February 27, 2024

DealBook: Tyco to Split Itself in 3, Hoping for More Value

TycoDaniel Acker/Bloomberg News Tyco wants to separate its North American residential alarm system unit, its flow control group and its commercial security business.

8:40 p.m. | Updated

For the second time in less than a decade, Tyco International will break itself into three companies, seeking to improve gains for its shareholders and possibly pave the way for those pieces to be acquired later.

The plan announced on Monday represents a further unwinding of a once-sprawling empire with a troubled history, one that led to the downfall of its former chief executive, L. Dennis Kozlowski.

Over the next 12 months, Tyco plans to split into three publicly traded businesses: its ADT home alarm unit, which is expected to have $3 billion in annual revenue; its flow control group, which makes valves and pipes and has an expected $4 billion in annual revenue; and a commercial fire and security unit, with about $10 billion in annual revenue.

“We firmly believe that these businesses can best achieve their full potential as stand-alone, independent companies rather than under the current Tyco structure,” Edward D. Breen, Tyco’s chief executive, said in a conference call with analysts.

Shareholders appeared to approve of the plan, pushing Tyco shares up 2.4 percent to $44.75.

Other diversified companies have sought growth by breaking themselves apart, including ConocoPhillips, McGraw-Hill and Kraft Foods.
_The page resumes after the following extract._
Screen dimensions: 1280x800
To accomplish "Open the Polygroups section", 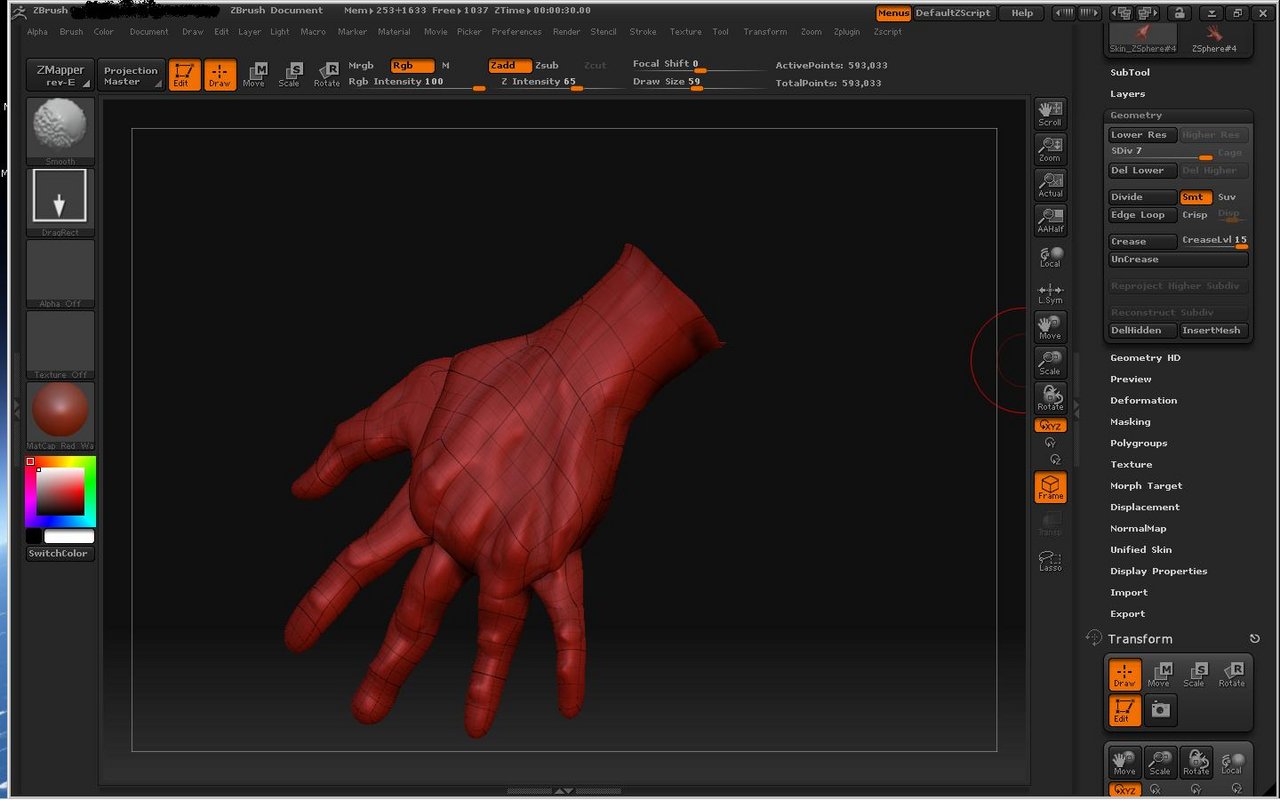I will 1138,443.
More than a dozen companies have disclosed plans to spin off units this year.

Behind the wave of corporate break-ups is the argument that the varied businesses of conglomerates obscure each division’s true value. Creating smaller, more focused companies will bolster each piece’s individual value, according to this view.

Analysts with FBR Capital Markets estimate, for example, that Tyco’s base sum of its parts is $52 to $56 a share.

In many ways, the plan continues a strategy that Mr. Breen has considered for many of his nine years atop Tyco.

Under Mr. Kozlowski, Tyco embarked on an aggressive buying spree. But the company began running up losses in a variety of operations, and Mr. Kozlowski later became embroiled in scandal over his compensation package, leading to a trial and his conviction.

Brought to the company after the departure of Mr. Kozlowski, Mr. Breen spearheaded the company’s 2007 break-up, which created Tyco International, as well as Tyco Electronics and a health company called Covidien. (In 2002, it split off its finance arm, which became the CIT Group.)

Even in 2007, Mr. Breen said in a call with analysts on Monday, he had pondered an even more ambitious unwinding of Tyco. But one of his top goals was to ensure that each unit could survive or thrive on its own.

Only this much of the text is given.